On November 2, 2003 08:31 am, Ben Laurie wrote:
> Geoff Thorpe wrote:
> >  - There are other things to fix/change - including making the
> > existing macros and functions stop tolerating two representations of
> > zero, this may highlight more crappy code elsewhere. But one thing at
> > a time ...
>
> We don't care whether they tolerate them, do we? We just care that they
> don't create them. I understand that making them intolerant is a
> debugging aid, of course.

Yeah this is the point, the code is pretty pathological so I want to 
squeeze the rules a little tighter to see what bugs we can identify. As 
with my existing debugging macros, I'd probably continue to leave the 
existing "tolerant" behaviour and only switch it to retentive mode when 
BN_DEBUG is defined. For now at least, and perhaps for the next release 
(or two), the ideal would be to eliminate openssl code that generates 
"dodgy" bignum states but leave the tolerance of them there a bit longer 
for the purposes of external code. BN_DEBUG is one way to manage that, 
and in particular it gives developers of external code a mechanism to 
validate their own code too before the "intolerant" behaviour becomes the 
default at a later date. The reasons for making this the default 
eventually should be fairly obvious. The current code and the difficulty 
of this kind of "cleanup" is a product of letting ambiguous data pass 
through long code-paths and "sanitising" it (with bn_fix_top()) too far 
away from the source of the problem (typically in a different function).

> >  - I think I've got most of the function exit paths covered with
> >    bn_check_top() macros, though there may be those I've missed.
>
> Might be good to check function entry (at least in debug mode).

This is already the case. All the bn_check_top()s and bn_fix_top()s that 
occured on function entry for a function's parameters are, or should be 
(please feel free to scrutinise the patch), converted into debugging 
checks when BN_DEBUG is defined. This is handled by deprecating 
bn_fix_top() for a new macro - bn_correct_top() - such that when in 
debugging mode, bn_fix_top() is a debugging check, and when not in 
debugging mode, it maps directly to bn_correct_top(). So, bn_fix_top()s 
are only converted to bn_correct_top() once they trip up an alert() and 
the code is subsequently verified to be an appropriate use of the macro 
(ie. you're correcting 'top' after directly manipuating the bignum). The 
principle is to never tolerate the need to bn_correct_top() input 
parameters, and the stack-trace from the corresponding alert() tells you 
where the 'bad' bignum is coming from.

- [DATA]:
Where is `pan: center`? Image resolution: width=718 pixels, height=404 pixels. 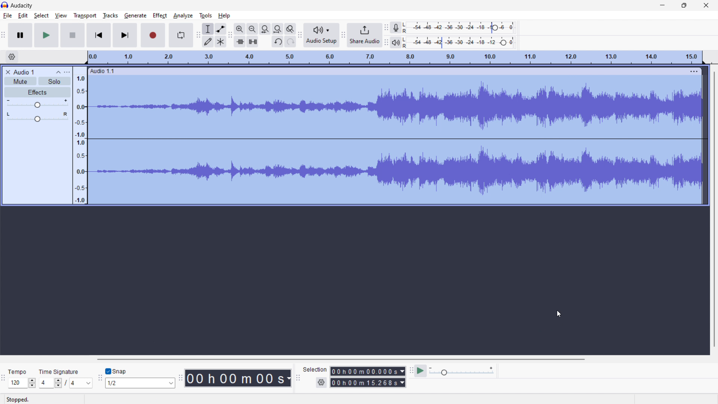
pan: center is located at coordinates (37, 117).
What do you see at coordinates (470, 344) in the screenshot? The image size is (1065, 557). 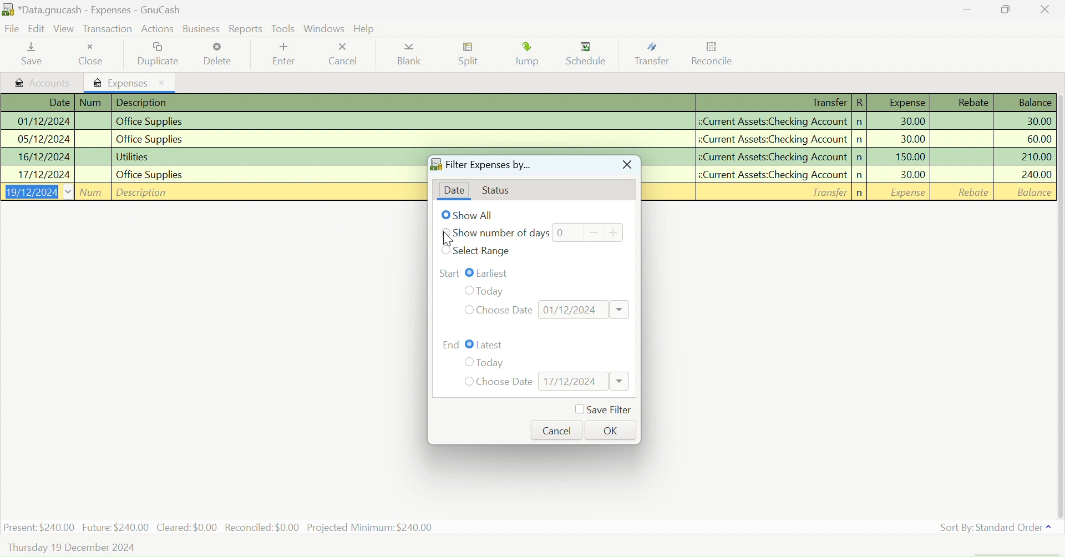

- [INSTRUCTION 1]:
Translate this sentence from the OpenSSL bignum discussion into French: "The reasons for making this the default eventually should be fairly obvious."
- [INSTRUCTION 2]:
Resume the OpenSSL bignum discussion after its final sentence and keep writing it.
The data placed after the OpenSSL bignum discussion is unrelated to it.

- [TASK OUTPUT 1]:
Les raisons pour lesquelles ce comportement finira par devenir celui par défaut devraient être assez évidentes.

- [TASK OUTPUT 2]:
BTW: with BN_DEBUG_RAND defined, these function entry checks also 
introduce random noise in the words beyond bn->top to try and trip up 
lazy assumptions later. Unfortunately, it's already tripping up bug(s) 
that are *hard* to fix. :-)

> >  - It would be easiest to put this stuff in to CVS, as it will make
> >    collaboration easier and may give some people less reason to
> > ignore it. Any objections?
>
> Go for it.

OK, thanks for the vote. I will sit on this for another day or so perhaps, 
as I want to go in and go through it all again to double-check what state 
it is in (you saw the flurry of commits, I have a few checkouts to 
consolidate because of them :-). I guess the thing to do after committing 
would be to draw up a list of "tasks" that interested parties could help 
me with. Eg. running on different processors, different debugging levels, 
configuration targets, using valgrind, etc etc. I'd be tempted to move 
discussion of this sort of thing to the request tracker, but the lack of 
threading there makes it a bit terrifying (if people try to help, we'll 
quickly end up with a gigantic unmanagable ticket). Any thoughts about 
that would be welcome too.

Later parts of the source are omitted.